Top of Record set
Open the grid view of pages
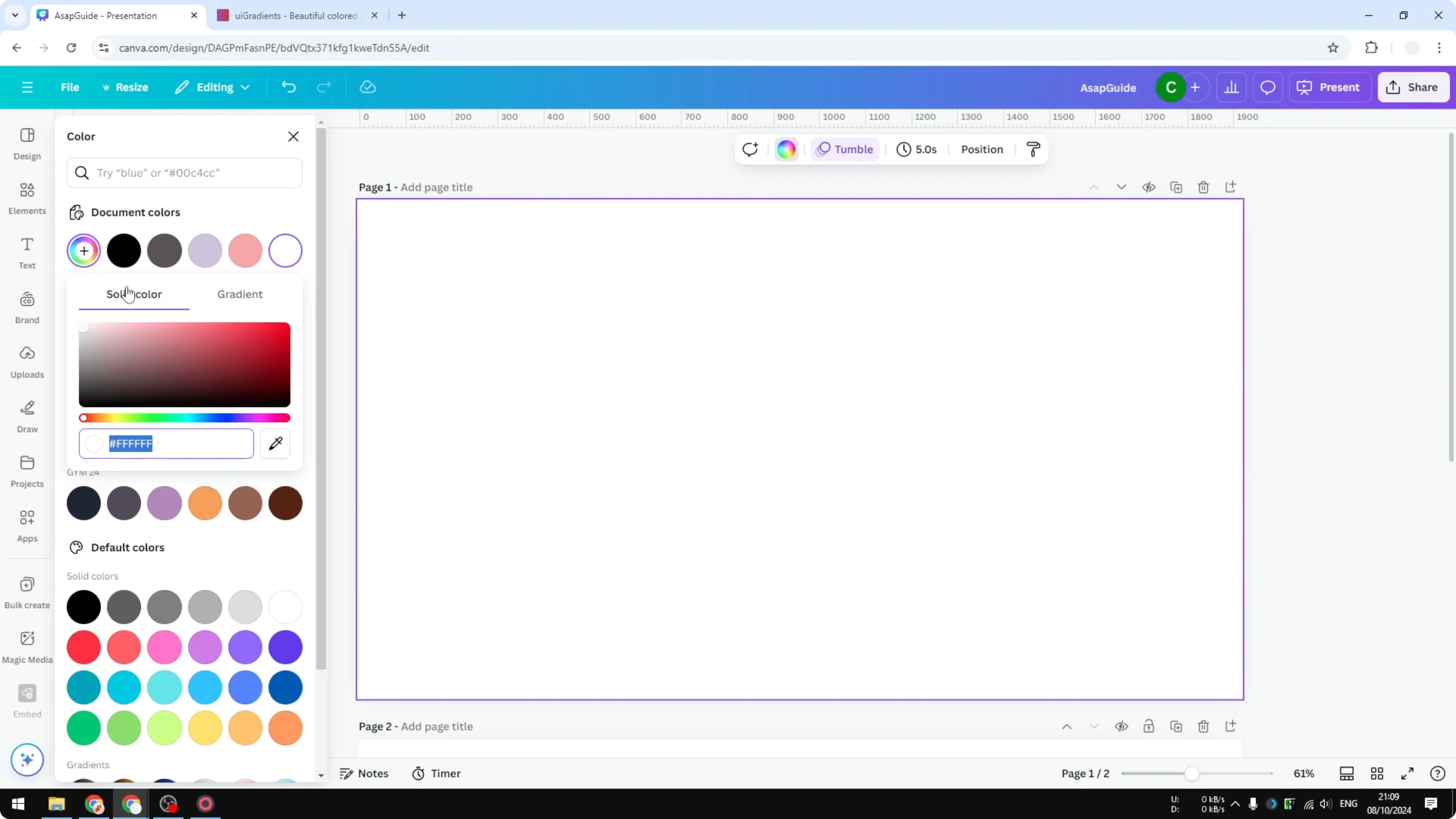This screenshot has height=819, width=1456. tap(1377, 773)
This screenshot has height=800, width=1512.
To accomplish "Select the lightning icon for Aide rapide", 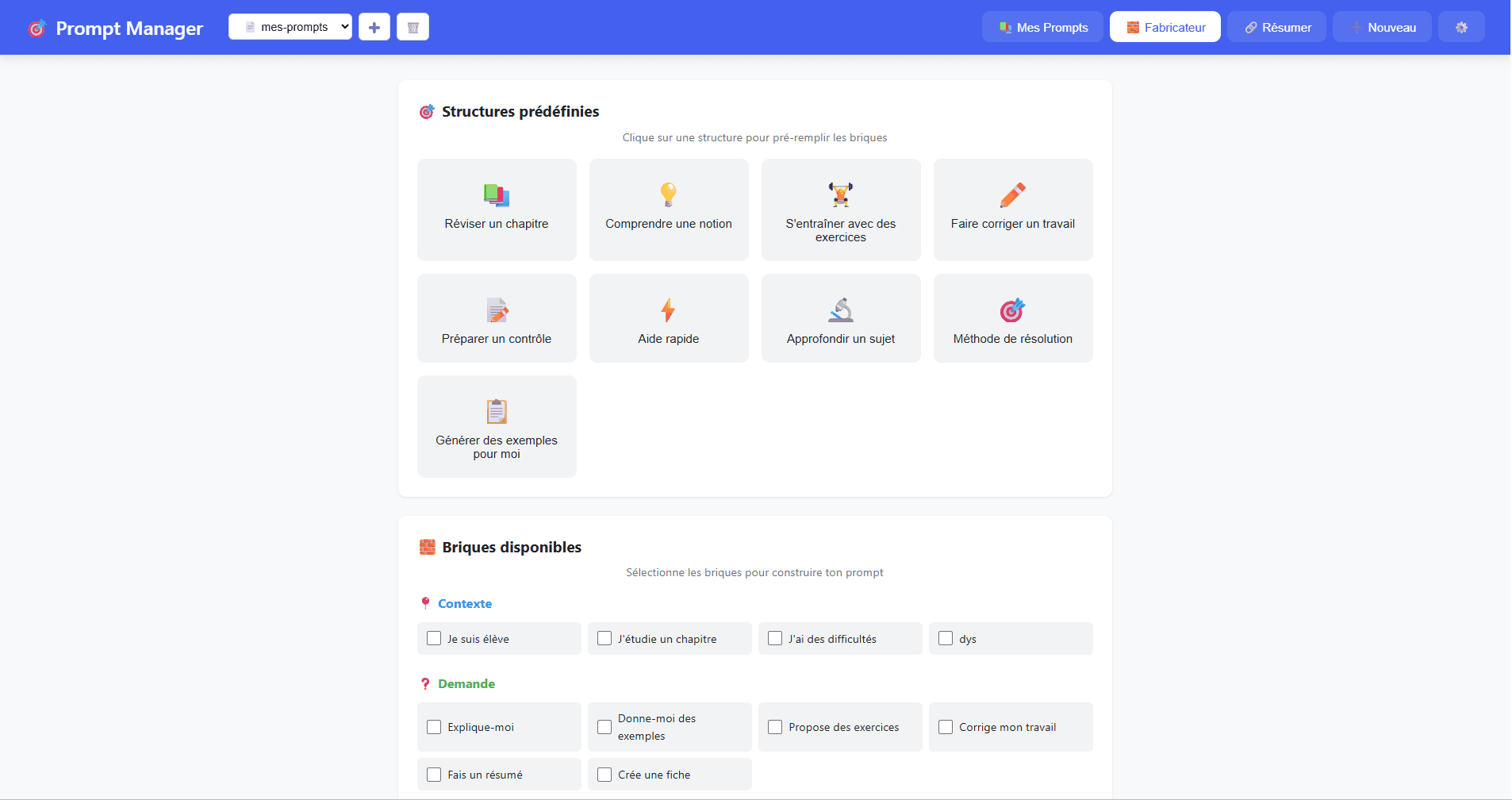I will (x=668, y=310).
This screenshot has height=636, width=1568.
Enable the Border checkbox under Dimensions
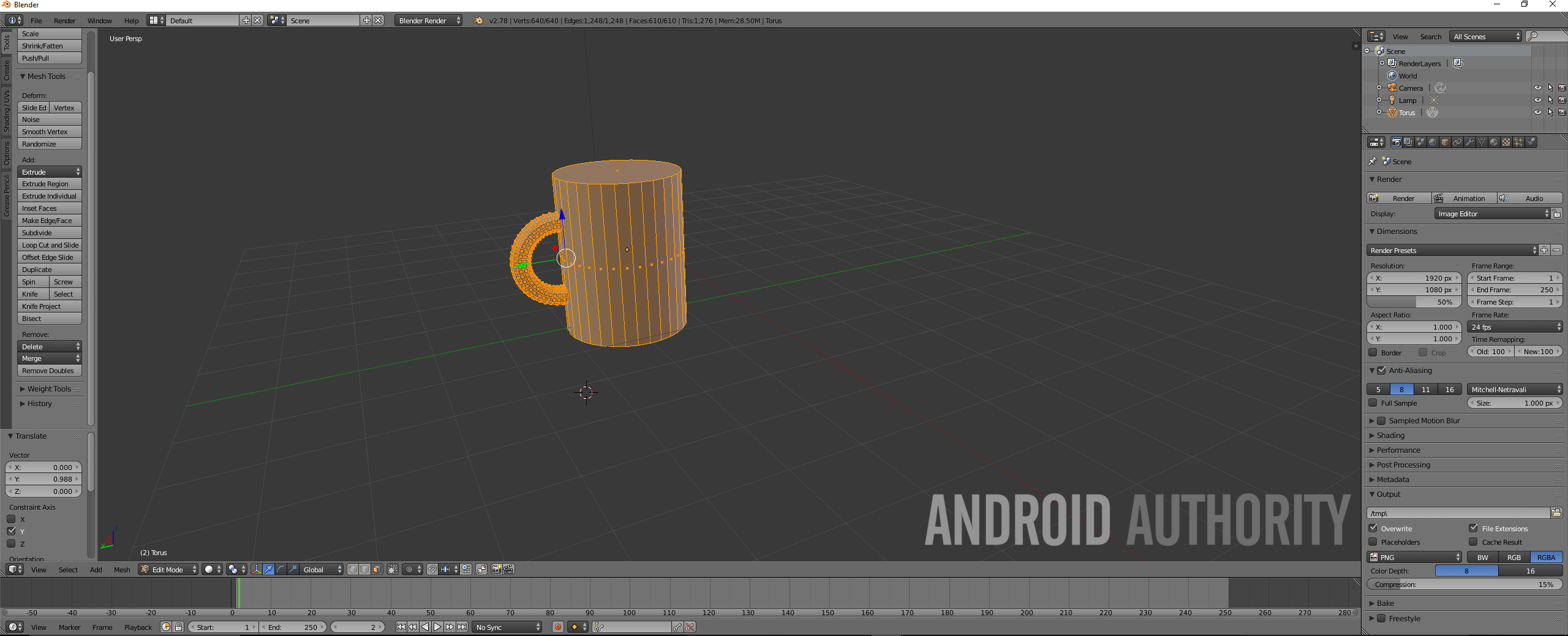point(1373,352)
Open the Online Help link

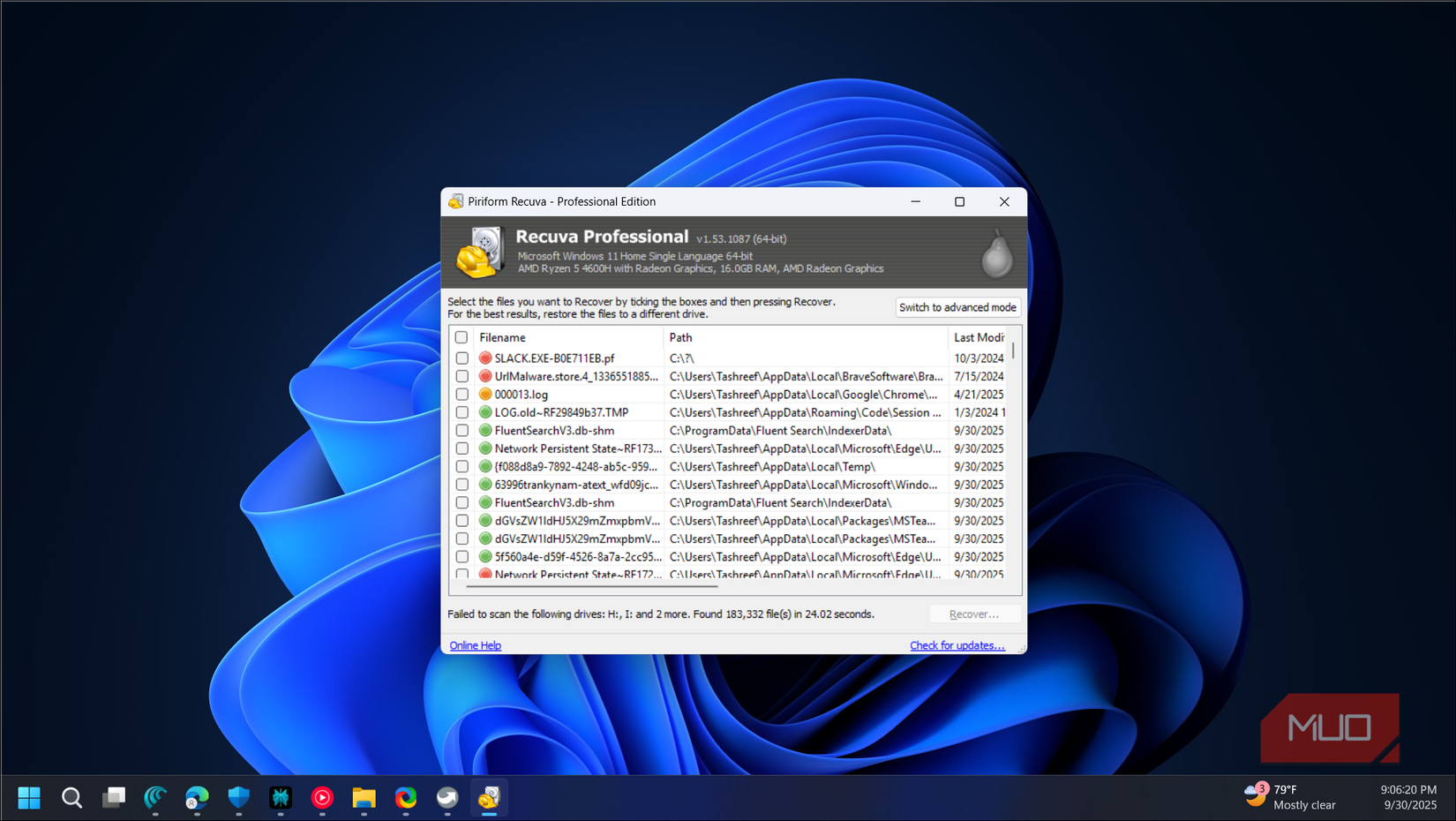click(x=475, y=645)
Bottom of Record set
Task objective:
Look above for the line containing "Enable the Border checkbox under Dimensions", then retype it and each line after it to the end of the records, exactly and without pictures.

Exercise response:
Enable the Border checkbox under Dimensions
point(1373,352)
Open the Online Help link

click(x=475, y=645)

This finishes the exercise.